> **Objective**: Present every line of the data below as a Markdown table with the columns Row and Line, numbering the rows and leaving out blank lines.

> **Data for processing**:
- - - - - - -
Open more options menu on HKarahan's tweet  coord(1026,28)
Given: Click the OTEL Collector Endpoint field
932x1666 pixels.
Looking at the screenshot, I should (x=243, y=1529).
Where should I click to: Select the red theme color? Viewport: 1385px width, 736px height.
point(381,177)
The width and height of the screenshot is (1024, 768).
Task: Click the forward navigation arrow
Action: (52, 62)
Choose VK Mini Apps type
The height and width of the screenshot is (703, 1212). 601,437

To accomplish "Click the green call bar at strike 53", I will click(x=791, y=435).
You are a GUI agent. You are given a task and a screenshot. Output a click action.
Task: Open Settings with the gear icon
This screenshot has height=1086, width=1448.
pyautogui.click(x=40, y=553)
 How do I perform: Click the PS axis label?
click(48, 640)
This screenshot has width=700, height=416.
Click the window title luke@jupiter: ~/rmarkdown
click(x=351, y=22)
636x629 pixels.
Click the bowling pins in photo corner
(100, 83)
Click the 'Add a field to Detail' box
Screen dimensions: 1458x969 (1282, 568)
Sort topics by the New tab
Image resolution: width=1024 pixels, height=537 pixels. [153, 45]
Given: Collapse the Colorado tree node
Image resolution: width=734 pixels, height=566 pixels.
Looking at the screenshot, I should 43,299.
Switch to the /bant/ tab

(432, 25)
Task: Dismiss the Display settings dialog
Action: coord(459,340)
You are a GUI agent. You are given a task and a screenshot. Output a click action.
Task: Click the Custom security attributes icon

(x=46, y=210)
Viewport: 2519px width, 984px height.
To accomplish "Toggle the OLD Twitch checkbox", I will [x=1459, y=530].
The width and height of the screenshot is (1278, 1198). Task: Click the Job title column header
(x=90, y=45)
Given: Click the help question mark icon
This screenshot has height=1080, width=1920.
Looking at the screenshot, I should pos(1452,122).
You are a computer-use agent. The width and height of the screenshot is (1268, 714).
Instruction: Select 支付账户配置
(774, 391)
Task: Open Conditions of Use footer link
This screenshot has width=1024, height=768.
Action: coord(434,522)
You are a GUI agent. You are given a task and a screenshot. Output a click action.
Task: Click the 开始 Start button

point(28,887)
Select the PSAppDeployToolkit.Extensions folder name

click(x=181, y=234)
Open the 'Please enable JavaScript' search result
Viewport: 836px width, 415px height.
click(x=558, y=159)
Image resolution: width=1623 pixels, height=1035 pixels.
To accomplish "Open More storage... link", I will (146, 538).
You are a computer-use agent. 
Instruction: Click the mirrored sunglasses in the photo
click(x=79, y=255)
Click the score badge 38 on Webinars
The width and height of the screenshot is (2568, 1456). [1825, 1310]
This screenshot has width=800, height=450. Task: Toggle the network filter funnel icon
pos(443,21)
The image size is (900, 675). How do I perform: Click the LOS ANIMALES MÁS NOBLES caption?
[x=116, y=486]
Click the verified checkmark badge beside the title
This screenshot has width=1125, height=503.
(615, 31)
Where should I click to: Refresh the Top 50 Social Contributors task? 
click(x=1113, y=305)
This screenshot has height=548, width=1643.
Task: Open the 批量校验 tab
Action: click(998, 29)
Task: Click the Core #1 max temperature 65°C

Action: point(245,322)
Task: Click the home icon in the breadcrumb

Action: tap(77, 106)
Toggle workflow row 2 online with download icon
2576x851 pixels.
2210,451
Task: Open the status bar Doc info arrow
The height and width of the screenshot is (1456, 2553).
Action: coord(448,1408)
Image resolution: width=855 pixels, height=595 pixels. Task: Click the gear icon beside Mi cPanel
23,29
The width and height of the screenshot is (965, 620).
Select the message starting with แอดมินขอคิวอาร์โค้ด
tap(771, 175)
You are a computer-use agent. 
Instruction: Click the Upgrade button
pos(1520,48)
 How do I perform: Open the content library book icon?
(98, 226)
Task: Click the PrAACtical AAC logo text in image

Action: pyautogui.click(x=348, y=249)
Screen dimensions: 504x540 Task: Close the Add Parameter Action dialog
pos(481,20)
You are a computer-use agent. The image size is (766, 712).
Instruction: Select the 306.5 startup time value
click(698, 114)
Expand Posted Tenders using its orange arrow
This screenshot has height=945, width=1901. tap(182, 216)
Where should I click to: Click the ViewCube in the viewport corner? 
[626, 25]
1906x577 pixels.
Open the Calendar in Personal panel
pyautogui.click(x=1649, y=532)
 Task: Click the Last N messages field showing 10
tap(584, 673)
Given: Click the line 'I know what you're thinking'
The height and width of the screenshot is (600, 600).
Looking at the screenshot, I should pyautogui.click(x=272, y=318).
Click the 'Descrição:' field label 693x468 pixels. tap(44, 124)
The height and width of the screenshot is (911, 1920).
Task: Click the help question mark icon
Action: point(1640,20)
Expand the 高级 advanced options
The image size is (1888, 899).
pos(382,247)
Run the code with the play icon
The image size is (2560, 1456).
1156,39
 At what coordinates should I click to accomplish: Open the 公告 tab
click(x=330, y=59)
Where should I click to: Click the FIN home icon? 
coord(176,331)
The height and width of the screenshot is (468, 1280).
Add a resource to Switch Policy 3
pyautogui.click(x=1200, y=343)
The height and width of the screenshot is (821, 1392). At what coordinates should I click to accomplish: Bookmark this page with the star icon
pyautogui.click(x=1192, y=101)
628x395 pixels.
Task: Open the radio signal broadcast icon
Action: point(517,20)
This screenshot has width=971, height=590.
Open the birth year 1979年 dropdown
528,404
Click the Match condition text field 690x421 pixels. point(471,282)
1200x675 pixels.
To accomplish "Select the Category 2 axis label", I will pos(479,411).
- - - - - - -
> **Exercise solution**:
| Row | Line |
|---|---|
| 1 | Open more options menu on HKarahan's tweet  coord(1026,28) |
| 2 | Given: Click the OTEL Collector Endpoint field |
| 3 | 932x1666 pixels. |
| 4 | Looking at the screenshot, I should (x=243, y=1529). |
| 5 | Where should I click to: Select the red theme color? Viewport: 1385px width, 736px height. |
| 6 | point(381,177) |
| 7 | The width and height of the screenshot is (1024, 768). |
| 8 | Task: Click the forward navigation arrow |
| 9 | Action: (52, 62) |
| 10 | Choose VK Mini Apps type |
| 11 | The height and width of the screenshot is (703, 1212). 601,437 |
| 12 | To accomplish "Click the green call bar at strike 53", I will click(x=791, y=435). |
| 13 | You are a GUI agent. You are given a task and a screenshot. Output a click action. |
| 14 | Task: Open Settings with the gear icon |
| 15 | This screenshot has height=1086, width=1448. |
| 16 | pyautogui.click(x=40, y=553) |
| 17 |  How do I perform: Click the PS axis label? |
| 18 | click(48, 640) |
| 19 | This screenshot has width=700, height=416. |
| 20 | Click the window title luke@jupiter: ~/rmarkdown |
| 21 | click(x=351, y=22) |
| 22 | 636x629 pixels. |
| 23 | Click the bowling pins in photo corner |
| 24 | (100, 83) |
| 25 | Click the 'Add a field to Detail' box |
| 26 | Screen dimensions: 1458x969 (1282, 568) |
| 27 | Sort topics by the New tab |
| 28 | Image resolution: width=1024 pixels, height=537 pixels. [153, 45] |
| 29 | Given: Collapse the Colorado tree node |
| 30 | Image resolution: width=734 pixels, height=566 pixels. |
| 31 | Looking at the screenshot, I should 43,299. |
| 32 | Switch to the /bant/ tab |
| 33 | (432, 25) |
| 34 | Task: Dismiss the Display settings dialog |
| 35 | Action: coord(459,340) |
| 36 | You are a GUI agent. You are given a task and a screenshot. Output a click action. |
| 37 | Task: Click the Custom security attributes icon |
| 38 | (x=46, y=210) |
| 39 | Viewport: 2519px width, 984px height. |
| 40 | To accomplish "Toggle the OLD Twitch checkbox", I will [x=1459, y=530]. |
| 41 | The width and height of the screenshot is (1278, 1198). Task: Click the Job title column header |
| 42 | (x=90, y=45) |
| 43 | Given: Click the help question mark icon |
| 44 | This screenshot has height=1080, width=1920. |
| 45 | Looking at the screenshot, I should pos(1452,122). |
| 46 | You are a computer-use agent. The width and height of the screenshot is (1268, 714). |
| 47 | Instruction: Select 支付账户配置 |
| 48 | (774, 391) |
| 49 | Task: Open Conditions of Use footer link |
| 50 | This screenshot has width=1024, height=768. |
| 51 | Action: coord(434,522) |
| 52 | You are a GUI agent. You are given a task and a screenshot. Output a click action. |
| 53 | Task: Click the 开始 Start button |
| 54 | point(28,887) |
| 55 | Select the PSAppDeployToolkit.Extensions folder name |
| 56 | click(x=181, y=234) |
| 57 | Open the 'Please enable JavaScript' search result |
| 58 | Viewport: 836px width, 415px height. |
| 59 | click(x=558, y=159) |
| 60 | Image resolution: width=1623 pixels, height=1035 pixels. |
| 61 | To accomplish "Open More storage... link", I will (146, 538). |
| 62 | You are a computer-use agent.  |
| 63 | Instruction: Click the mirrored sunglasses in the photo |
| 64 | click(x=79, y=255) |
| 65 | Click the score badge 38 on Webinars |
| 66 | The width and height of the screenshot is (2568, 1456). [1825, 1310] |
| 67 | This screenshot has width=800, height=450. Task: Toggle the network filter funnel icon |
| 68 | pos(443,21) |
| 69 | The image size is (900, 675). How do I perform: Click the LOS ANIMALES MÁS NOBLES caption? |
| 70 | [x=116, y=486] |
| 71 | Click the verified checkmark badge beside the title |
| 72 | This screenshot has width=1125, height=503. |
| 73 | (615, 31) |
| 74 | Where should I click to: Refresh the Top 50 Social Contributors task?  |
| 75 | click(x=1113, y=305) |
| 76 | This screenshot has height=548, width=1643. |
| 77 | Task: Open the 批量校验 tab |
| 78 | Action: click(998, 29) |
| 79 | Task: Click the Core #1 max temperature 65°C |
| 80 | Action: point(245,322) |
| 81 | Task: Click the home icon in the breadcrumb |
| 82 | Action: tap(77, 106) |
| 83 | Toggle workflow row 2 online with download icon |
| 84 | 2576x851 pixels. |
| 85 | 2210,451 |
| 86 | Task: Open the status bar Doc info arrow |
| 87 | The height and width of the screenshot is (1456, 2553). |
| 88 | Action: coord(448,1408) |
| 89 | Image resolution: width=855 pixels, height=595 pixels. Task: Click the gear icon beside Mi cPanel |
| 90 | 23,29 |
| 91 | The width and height of the screenshot is (965, 620). |
| 92 | Select the message starting with แอดมินขอคิวอาร์โค้ด |
| 93 | tap(771, 175) |
| 94 | You are a computer-use agent.  |
| 95 | Instruction: Click the Upgrade button |
| 96 | pos(1520,48) |
| 97 |  How do I perform: Open the content library book icon? |
| 98 | (98, 226) |
| 99 | Task: Click the PrAACtical AAC logo text in image |
| 100 | Action: pyautogui.click(x=348, y=249) |
| 101 | Screen dimensions: 504x540 Task: Close the Add Parameter Action dialog |
| 102 | pos(481,20) |
| 103 | You are a computer-use agent. The image size is (766, 712). |
| 104 | Instruction: Select the 306.5 startup time value |
| 105 | click(698, 114) |
| 106 | Expand Posted Tenders using its orange arrow |
| 107 | This screenshot has height=945, width=1901. tap(182, 216) |
| 108 | Where should I click to: Click the ViewCube in the viewport corner?  |
| 109 | [626, 25] |
| 110 | 1906x577 pixels. |
| 111 | Open the Calendar in Personal panel |
| 112 | pyautogui.click(x=1649, y=532) |
| 113 |  Task: Click the Last N messages field showing 10 |
| 114 | tap(584, 673) |
| 115 | Given: Click the line 'I know what you're thinking' |
| 116 | The height and width of the screenshot is (600, 600). |
| 117 | Looking at the screenshot, I should pyautogui.click(x=272, y=318). |
| 118 | Click the 'Descrição:' field label 693x468 pixels. tap(44, 124) |
| 119 | The height and width of the screenshot is (911, 1920). |
| 120 | Task: Click the help question mark icon |
| 121 | Action: point(1640,20) |
| 122 | Expand the 高级 advanced options |
| 123 | The image size is (1888, 899). |
| 124 | pos(382,247) |
| 125 | Run the code with the play icon |
| 126 | The image size is (2560, 1456). |
| 127 | 1156,39 |
| 128 |  At what coordinates should I click to accomplish: Open the 公告 tab |
| 129 | click(x=330, y=59) |
| 130 | Where should I click to: Click the FIN home icon?  |
| 131 | coord(176,331) |
| 132 | The height and width of the screenshot is (468, 1280). |
| 133 | Add a resource to Switch Policy 3 |
| 134 | pyautogui.click(x=1200, y=343) |
| 135 | The height and width of the screenshot is (821, 1392). At what coordinates should I click to accomplish: Bookmark this page with the star icon |
| 136 | pyautogui.click(x=1192, y=101) |
| 137 | 628x395 pixels. |
| 138 | Task: Open the radio signal broadcast icon |
| 139 | Action: point(517,20) |
| 140 | This screenshot has width=971, height=590. |
| 141 | Open the birth year 1979年 dropdown |
| 142 | 528,404 |
| 143 | Click the Match condition text field 690x421 pixels. point(471,282) |
| 144 | 1200x675 pixels. |
| 145 | To accomplish "Select the Category 2 axis label", I will pos(479,411). |